Collected data
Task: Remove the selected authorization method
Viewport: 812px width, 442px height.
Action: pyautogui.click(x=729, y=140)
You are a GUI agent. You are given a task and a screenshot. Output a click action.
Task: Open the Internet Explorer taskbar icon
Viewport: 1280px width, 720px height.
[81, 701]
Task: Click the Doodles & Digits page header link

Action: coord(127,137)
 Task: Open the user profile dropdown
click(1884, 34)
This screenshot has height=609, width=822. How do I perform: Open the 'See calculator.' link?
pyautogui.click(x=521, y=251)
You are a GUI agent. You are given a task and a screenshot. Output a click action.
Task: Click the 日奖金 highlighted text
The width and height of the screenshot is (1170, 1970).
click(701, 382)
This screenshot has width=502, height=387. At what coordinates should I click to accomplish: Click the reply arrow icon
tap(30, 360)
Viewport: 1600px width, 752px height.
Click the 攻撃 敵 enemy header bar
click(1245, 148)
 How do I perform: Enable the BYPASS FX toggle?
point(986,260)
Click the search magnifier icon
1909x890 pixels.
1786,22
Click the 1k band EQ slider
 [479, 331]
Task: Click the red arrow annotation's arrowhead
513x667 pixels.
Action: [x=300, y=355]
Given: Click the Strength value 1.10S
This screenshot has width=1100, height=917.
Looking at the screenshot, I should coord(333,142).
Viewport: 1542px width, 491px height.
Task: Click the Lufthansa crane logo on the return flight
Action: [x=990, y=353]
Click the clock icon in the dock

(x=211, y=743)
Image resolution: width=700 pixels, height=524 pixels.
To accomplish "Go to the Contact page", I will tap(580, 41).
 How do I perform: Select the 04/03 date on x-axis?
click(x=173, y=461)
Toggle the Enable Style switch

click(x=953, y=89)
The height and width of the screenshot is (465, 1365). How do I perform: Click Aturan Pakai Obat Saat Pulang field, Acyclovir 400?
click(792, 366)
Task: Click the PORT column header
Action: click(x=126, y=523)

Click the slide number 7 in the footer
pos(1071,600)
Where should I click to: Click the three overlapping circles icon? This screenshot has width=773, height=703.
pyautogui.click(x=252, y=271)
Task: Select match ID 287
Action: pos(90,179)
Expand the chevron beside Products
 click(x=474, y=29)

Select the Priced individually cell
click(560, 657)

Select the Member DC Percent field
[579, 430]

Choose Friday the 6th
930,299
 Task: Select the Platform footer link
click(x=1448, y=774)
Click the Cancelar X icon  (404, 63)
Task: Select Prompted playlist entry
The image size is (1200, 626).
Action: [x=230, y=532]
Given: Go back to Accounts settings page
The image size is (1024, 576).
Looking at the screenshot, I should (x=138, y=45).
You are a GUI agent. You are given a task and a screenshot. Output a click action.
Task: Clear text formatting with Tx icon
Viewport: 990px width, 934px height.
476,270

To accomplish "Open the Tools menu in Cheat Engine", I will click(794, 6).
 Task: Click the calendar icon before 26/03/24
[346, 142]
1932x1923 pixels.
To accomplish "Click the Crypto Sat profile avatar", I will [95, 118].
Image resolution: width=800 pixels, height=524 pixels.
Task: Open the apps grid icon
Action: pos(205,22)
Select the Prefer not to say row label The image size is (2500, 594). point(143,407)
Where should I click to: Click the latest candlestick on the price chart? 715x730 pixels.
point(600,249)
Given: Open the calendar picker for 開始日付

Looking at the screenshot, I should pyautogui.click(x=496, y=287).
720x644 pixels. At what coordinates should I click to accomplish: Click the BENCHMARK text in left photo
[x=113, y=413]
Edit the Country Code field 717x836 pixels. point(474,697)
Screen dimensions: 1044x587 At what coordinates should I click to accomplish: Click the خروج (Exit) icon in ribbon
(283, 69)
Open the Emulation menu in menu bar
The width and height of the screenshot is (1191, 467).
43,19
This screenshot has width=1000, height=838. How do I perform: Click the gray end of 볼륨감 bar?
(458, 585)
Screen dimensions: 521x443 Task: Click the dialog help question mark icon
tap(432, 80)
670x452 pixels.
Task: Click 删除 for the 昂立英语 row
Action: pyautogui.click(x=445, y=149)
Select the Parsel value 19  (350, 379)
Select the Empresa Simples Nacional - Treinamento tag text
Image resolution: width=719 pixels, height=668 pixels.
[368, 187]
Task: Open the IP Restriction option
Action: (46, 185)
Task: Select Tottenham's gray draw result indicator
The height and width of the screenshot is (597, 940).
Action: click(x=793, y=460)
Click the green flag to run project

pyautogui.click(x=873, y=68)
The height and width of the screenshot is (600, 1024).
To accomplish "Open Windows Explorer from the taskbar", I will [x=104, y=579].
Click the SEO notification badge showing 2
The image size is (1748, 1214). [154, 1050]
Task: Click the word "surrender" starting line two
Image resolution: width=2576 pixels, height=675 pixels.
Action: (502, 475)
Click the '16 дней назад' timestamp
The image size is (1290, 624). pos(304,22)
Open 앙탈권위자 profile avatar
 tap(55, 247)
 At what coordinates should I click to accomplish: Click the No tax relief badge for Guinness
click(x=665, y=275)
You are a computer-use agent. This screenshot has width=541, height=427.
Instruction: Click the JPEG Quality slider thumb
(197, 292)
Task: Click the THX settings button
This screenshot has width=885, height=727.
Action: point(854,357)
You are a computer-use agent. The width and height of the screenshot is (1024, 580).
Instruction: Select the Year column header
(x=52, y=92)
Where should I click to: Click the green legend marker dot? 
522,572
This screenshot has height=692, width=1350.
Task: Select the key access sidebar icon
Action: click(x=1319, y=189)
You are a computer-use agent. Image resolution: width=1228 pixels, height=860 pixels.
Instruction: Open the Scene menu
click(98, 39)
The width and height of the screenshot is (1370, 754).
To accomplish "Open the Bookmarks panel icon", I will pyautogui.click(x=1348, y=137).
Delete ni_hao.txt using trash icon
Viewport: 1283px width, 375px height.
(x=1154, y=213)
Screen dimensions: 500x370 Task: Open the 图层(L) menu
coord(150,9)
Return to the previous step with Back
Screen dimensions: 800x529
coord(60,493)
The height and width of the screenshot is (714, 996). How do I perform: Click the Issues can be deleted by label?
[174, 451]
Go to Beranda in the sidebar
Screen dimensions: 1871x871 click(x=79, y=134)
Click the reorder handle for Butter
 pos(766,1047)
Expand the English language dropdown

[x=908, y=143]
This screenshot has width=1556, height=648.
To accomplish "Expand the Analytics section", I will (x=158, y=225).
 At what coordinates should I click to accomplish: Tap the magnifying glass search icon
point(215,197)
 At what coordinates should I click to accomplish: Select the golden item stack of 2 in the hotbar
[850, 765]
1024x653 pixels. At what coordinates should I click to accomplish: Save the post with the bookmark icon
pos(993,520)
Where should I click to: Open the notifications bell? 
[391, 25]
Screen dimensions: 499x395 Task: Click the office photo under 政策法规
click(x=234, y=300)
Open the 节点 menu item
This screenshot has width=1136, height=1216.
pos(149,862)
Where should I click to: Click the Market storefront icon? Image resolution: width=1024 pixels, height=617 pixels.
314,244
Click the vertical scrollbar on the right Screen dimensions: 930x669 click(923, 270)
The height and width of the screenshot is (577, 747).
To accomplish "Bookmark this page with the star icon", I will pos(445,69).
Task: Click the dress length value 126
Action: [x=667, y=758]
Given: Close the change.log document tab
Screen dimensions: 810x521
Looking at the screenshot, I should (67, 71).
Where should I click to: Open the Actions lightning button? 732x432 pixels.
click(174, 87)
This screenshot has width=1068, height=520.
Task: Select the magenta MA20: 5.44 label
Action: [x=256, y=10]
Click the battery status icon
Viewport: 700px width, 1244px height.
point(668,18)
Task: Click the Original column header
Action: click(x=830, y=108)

_Exercise_. Copy out each line in the preceding records that contains "settings".

_Solution for this problem_.
Given: Go back to Accounts settings page
Task: Click the THX settings button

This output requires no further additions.